# Start of EXTRACTED TEXT
To use **GCubeR**, the user must provide a data frame with at least:

- `c130`: stem circumference at 1.30 m height (cm)  
- `species_code`: full Latin species name in uppercase, e.g. \"QUERCUS_ROBUR\"

To be able to use **all** functions in the package, your data frame should contain:

- `c130`: stem circumference at 1.30 m height (cm)  
- `species_code`: species Latin name in uppercase (e.g. \"FAGUS_SYLVATICA\")  
- `hdom`: dominant height (m)  
- `htot`: total tree height (m)  
- `dbh`: diameter at breast height (cm)

---

# Converting module

GCubeR provides tools to transform basic measurements so they fit the requirements
of the different volume and biomass equations:

- **`c150_c130`** : converts stem circumference measured at 1.50 m (`c150`)
# End of EXTRACTED TEXT
# Start of DATASET RECORDS
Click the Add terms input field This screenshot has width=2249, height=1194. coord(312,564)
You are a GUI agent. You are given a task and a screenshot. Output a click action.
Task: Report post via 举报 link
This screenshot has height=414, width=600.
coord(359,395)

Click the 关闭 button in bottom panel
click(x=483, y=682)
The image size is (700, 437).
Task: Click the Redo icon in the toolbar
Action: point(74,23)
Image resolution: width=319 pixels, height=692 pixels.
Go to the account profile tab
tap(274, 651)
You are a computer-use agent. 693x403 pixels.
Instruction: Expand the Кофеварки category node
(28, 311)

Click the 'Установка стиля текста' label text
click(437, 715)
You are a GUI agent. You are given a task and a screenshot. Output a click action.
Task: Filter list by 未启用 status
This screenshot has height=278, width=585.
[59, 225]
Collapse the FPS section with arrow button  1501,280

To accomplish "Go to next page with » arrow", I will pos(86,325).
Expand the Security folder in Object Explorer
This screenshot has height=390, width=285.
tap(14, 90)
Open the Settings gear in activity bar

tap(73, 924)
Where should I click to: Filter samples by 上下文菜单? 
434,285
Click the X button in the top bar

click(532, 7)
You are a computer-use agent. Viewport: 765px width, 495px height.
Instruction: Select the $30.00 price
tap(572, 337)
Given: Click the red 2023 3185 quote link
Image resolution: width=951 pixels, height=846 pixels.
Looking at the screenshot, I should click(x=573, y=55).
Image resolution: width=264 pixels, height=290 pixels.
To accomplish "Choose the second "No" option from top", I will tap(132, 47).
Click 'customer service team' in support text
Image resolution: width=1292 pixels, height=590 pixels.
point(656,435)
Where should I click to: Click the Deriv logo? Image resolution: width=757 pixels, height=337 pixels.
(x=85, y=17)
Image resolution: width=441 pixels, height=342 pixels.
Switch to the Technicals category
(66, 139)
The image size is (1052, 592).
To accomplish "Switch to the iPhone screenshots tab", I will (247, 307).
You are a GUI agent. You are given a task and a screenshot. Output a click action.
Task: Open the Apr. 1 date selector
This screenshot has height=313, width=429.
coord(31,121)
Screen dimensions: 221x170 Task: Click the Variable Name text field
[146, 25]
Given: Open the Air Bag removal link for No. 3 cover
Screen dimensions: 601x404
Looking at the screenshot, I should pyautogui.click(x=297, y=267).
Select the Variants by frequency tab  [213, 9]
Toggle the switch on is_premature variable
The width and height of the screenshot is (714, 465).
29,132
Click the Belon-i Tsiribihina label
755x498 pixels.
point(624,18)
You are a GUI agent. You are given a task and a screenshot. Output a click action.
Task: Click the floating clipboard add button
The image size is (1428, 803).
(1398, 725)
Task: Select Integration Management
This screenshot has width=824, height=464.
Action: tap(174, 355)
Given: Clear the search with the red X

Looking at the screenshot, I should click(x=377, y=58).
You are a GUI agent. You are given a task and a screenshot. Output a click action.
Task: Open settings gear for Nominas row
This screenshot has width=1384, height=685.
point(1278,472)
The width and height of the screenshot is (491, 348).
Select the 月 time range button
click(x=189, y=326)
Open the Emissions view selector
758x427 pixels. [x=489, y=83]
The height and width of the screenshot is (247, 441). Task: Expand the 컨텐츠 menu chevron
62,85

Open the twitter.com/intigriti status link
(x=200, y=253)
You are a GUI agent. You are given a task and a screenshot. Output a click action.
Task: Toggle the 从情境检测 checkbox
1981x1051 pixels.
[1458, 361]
# End of DATASET RECORDS
**DIRECTIONS**:
1 > Reproduce the stretch of the GCubeR documentation from "To use **GCubeR**, the" through "dominant height (m)", word for word.
2 > Proceed with the GCubeR documentation, beginning after its final line.

**RESULTS BY TASK**:
1 >
To use **GCubeR**, the user must provide a data frame with at least:

- `c130`: stem circumference at 1.30 m height (cm)  
- `species_code`: full Latin species name in uppercase, e.g. \"QUERCUS_ROBUR\"

To be able to use **all** functions in the package, your data frame should contain:

- `c130`: stem circumference at 1.30 m height (cm)  
- `species_code`: species Latin name in uppercase (e.g. \"FAGUS_SYLVATICA\")  
- `hdom`: dominant height (m)

2 >
  to circumference at 1.30 m (`c130`)
- **`add_c130_dbh`** : converts circumference at 1.30 m (`c130`) to
  diameter at breast height (`dbh`), and can also back-calculate `c130`
  from dbh when needed

---

# VTA module

The **VTA module** computes total aboveground volume (trunk + branches) using
three different methods.

## Rondeux 2 entry method - `rondeux_vc22_vtot()`

This equation is valid for trees with `c130` values between 10 and 70 cm.
It estimates both VTA and VC22, and was calibrated specifically for larch
(`LARIX_SP`) growing in the southern part of Belgium.

### Required column:

- `htot`
- `species_code`
- `c130`

### Available for :

- `LARIX_SP`

*validity range : c130 < 70*

### Formula:

vc22 :

\[
v_{\mathrm{c22}} =
a_{\mathrm{vc22}}
\;+\;
b_{\mathrm{vc22}} \, c_{130}^{2} \, h_{\mathrm{tot}}
\]

vta :

\[
v_{\mathrm{vta}} =
a_{\mathrm{vtot}} \, c_{130}^{2} \, h_{\mathrm{tot}}
\]

All coefficients used in this model are provided in the dataset `rondeux_vc22_vtot()`.  
You can load them with:

data("rondeux_vc22_vtot", package = "GCubeR")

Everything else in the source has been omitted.